Data records |

==============================

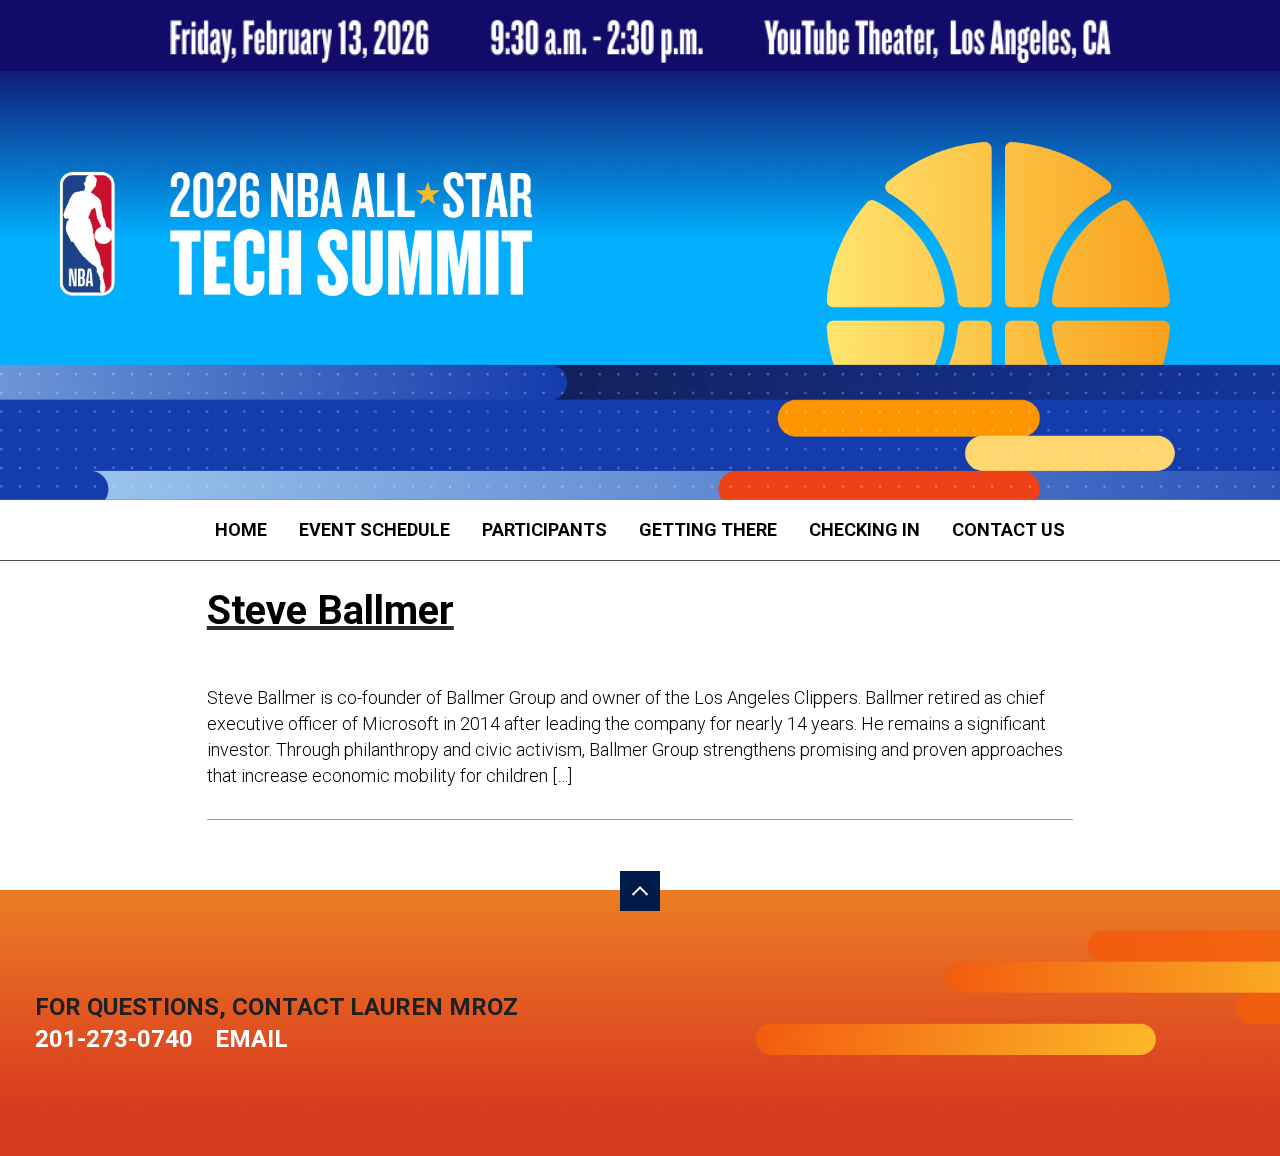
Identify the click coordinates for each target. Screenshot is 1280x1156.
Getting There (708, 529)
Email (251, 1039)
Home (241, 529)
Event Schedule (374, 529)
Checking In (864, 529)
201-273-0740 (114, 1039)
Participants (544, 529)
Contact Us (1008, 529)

==============================

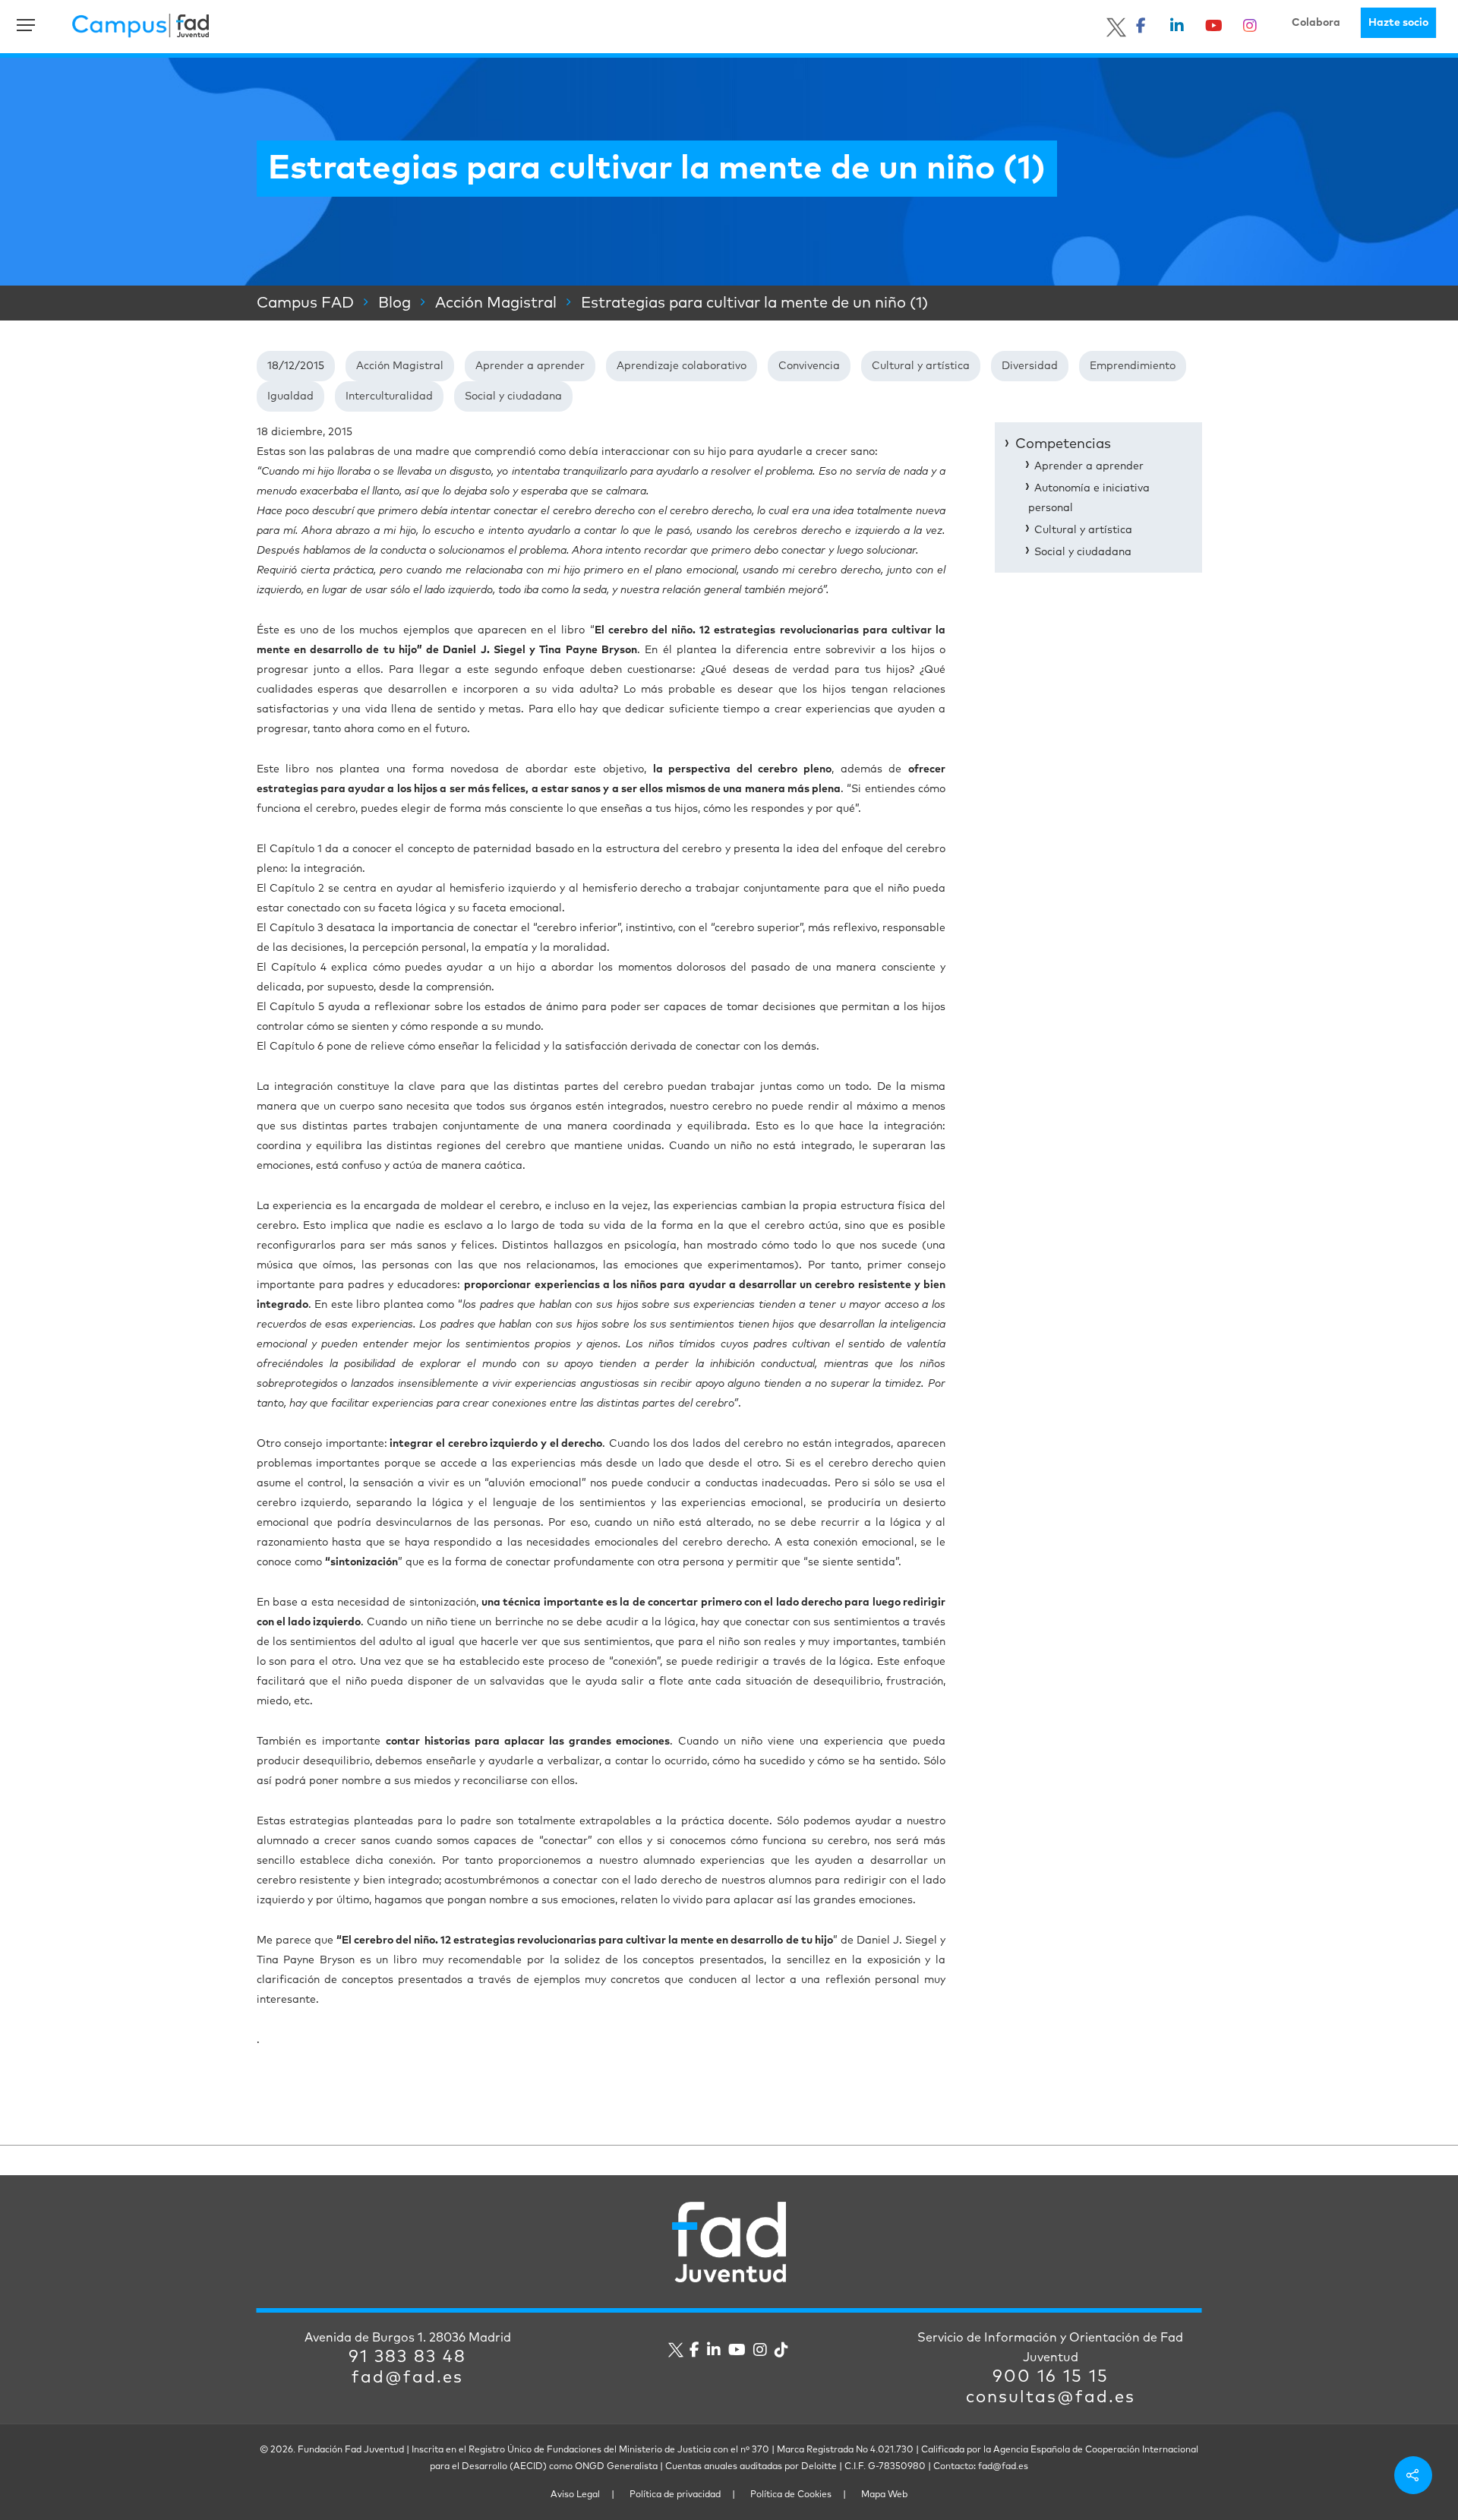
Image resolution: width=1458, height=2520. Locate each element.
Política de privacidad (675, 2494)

==============================

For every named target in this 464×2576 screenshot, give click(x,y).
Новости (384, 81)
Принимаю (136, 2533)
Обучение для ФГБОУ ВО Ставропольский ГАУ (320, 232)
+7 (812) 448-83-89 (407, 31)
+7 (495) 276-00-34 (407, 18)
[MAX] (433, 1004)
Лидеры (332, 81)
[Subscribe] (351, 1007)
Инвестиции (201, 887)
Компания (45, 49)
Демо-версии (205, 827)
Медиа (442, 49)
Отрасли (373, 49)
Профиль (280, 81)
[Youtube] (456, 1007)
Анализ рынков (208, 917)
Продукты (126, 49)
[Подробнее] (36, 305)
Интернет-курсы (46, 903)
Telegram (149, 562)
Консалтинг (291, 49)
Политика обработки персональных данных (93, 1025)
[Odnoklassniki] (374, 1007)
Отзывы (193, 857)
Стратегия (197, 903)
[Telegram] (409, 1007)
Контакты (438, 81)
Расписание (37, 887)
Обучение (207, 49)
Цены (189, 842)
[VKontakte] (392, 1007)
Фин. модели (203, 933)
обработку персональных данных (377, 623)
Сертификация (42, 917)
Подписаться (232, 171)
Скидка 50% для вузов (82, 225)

==============================

What is expected | Scan the material above for the word "данных", and copy every line in which it is found.

Exercise result |
Политика обработки персональных данных (93, 1025)
обработку персональных данных (377, 623)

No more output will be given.